Believe it or not, being single can be fun when you know who you are, what you want and how to ask for it. ‘Touch Me’ speaks of the joy of the slow burn; the beauty of the build and anticipation in a time where everyone’s in such a rush. ‘Pavlov’s Dog’ speaks of a positive and communicative sexual experience. With many single women, particularly those dating heterosexual men, recounting their horror stories of emotionally unavailable Hinge matches who don’t wash their legs in the shower, it’s refreshing to hear someone suggest that sometimes casual sex can actually be quite…nice? 

“I had some incredibly intimate, wonderful connections with people,” says Anna. “It fills your soul up. It’s so wonderful.” The work of psychotherapist Esther Perel and her unpacking of eroticism as a practice that operates independently of intercourse served as inspiration here. “I think I’m completely obsessed with people, just that idea that you can have these connections with someone that only last for a certain amount of time, but for me anyway, they can really reboost my sense of self.” 

It’s this self-awareness that has enabled Anna to maintain this mindset now that she is in a relationship, which she suggests with slight frustration undercuts her previous statements, though acknowledging that life’s contradictions are all part of what being ‘in flux’ is all about. You can be happily single but also want some company and a cuddle. You can be happily partnered and need some alone time. There is no either/or when in a state of flux. The flux, as I have come to understand it, seems to consist of constant transitions mixed with pragmatism, which sounds chaotic in theory but in practice is the complete opposite. Simply put, Anna’s just going with the flow, which led her to a music residency in Canada in 2018 – one of 30 things that she hoped to achieve before her 30th birthday, and an experience she simply describes as “magical”. 

Finding herself on the social periphery for much of her life up to this point, the 20-strong group effectively became a chosen family; one she pays homage to on tracks ‘Hungry’ and ‘The Orange’, the latter with a nod to American composer John Luther Adams’ ‘The Wind in High Places’, which was introduced to her by a friend out there. “I just wanted to write a nice song,” she says. “I listened to loads of podcasts about [Adams] and I just wanted to give some sort of nod to how moved I still feel by that whole experience.” On the track, Anna also reveals that she doesn’t “want kids or a partner” and that this is always met with disbelief.
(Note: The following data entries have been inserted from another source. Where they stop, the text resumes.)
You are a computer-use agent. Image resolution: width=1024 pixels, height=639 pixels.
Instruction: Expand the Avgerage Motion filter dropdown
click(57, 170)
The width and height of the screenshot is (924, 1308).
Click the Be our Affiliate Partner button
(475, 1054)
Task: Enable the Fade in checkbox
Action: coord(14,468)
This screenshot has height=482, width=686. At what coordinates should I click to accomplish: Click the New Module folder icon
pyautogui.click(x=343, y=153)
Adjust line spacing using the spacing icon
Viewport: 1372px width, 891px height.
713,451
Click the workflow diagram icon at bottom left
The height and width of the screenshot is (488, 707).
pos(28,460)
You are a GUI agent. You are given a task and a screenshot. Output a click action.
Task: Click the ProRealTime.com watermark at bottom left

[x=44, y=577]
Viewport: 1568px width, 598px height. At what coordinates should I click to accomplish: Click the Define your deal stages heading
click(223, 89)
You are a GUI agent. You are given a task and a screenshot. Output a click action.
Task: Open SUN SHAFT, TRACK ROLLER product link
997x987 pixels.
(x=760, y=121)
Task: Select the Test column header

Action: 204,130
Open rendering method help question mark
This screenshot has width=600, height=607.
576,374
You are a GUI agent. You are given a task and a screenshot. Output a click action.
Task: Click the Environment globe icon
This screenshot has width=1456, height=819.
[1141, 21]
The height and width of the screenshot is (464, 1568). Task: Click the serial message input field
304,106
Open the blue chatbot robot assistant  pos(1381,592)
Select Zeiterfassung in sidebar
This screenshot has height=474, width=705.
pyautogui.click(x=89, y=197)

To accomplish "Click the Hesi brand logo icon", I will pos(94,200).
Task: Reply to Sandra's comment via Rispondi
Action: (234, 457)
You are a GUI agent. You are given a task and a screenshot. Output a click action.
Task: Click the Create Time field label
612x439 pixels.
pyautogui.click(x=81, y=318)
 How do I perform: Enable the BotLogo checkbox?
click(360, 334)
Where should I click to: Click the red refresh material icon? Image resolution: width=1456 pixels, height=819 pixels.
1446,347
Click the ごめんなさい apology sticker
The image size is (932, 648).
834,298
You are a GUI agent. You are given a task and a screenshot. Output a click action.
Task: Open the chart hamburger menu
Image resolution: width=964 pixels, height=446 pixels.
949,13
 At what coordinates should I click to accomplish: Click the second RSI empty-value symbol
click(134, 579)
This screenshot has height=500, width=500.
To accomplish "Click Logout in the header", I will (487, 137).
We’re often told who and what to prioritise and that the nuclear family is a goal that all of us will come around to eventually, and that anything that defies this is anathema. She aligns with the term “relationship anarchist”, which sounds a little punk pastiche, but in reality is just more about not putting others on pedestals based on their relationship to you as opposed to their relationship with you. “It makes so much sense to me – giving your non-romantic and non-familial relationships the same gravitas as the romantic and familial,” she says, though she admits there is a “sadness” of not being able to see her “chosen Canadian family” regularly. “It drains a lot of energy for me trying to keep in touch on WhatsApp. But I do actually still speak to all these people, so it’s really love.”

Crediting this trip across the Atlantic with her ultimately being signed by her label City Slang, Anna is firmly where she wants to be on in|FLUX. “I think it shows off a bit of a different side of me, which feels more encompassing of who I am as a human,” she says. Yet despite the serious therapeutic undertones, Anna is ultimately quite laissez-faire about it, expertly mimicking the shrug emoji as a means of summing up the essence of the album. “It’s that feeling of – it’s not the end of the world. It’s fine. We’ll just move on to the next thing.”